------ Data for review ------

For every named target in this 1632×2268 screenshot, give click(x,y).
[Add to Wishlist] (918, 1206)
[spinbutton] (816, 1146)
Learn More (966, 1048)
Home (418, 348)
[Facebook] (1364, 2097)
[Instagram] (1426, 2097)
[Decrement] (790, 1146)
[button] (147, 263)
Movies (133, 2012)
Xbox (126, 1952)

------

Try it —
An exact copy of the lines from the one containing "[Add to Wishlist] (918, 1206)" through the last line of the material, both included, is to be printed, and nothing else.

Solution to this problem —
[Add to Wishlist] (918, 1206)
[spinbutton] (816, 1146)
Learn More (966, 1048)
Home (418, 348)
[Facebook] (1364, 2097)
[Instagram] (1426, 2097)
[Decrement] (790, 1146)
[button] (147, 263)
Movies (133, 2012)
Xbox (126, 1952)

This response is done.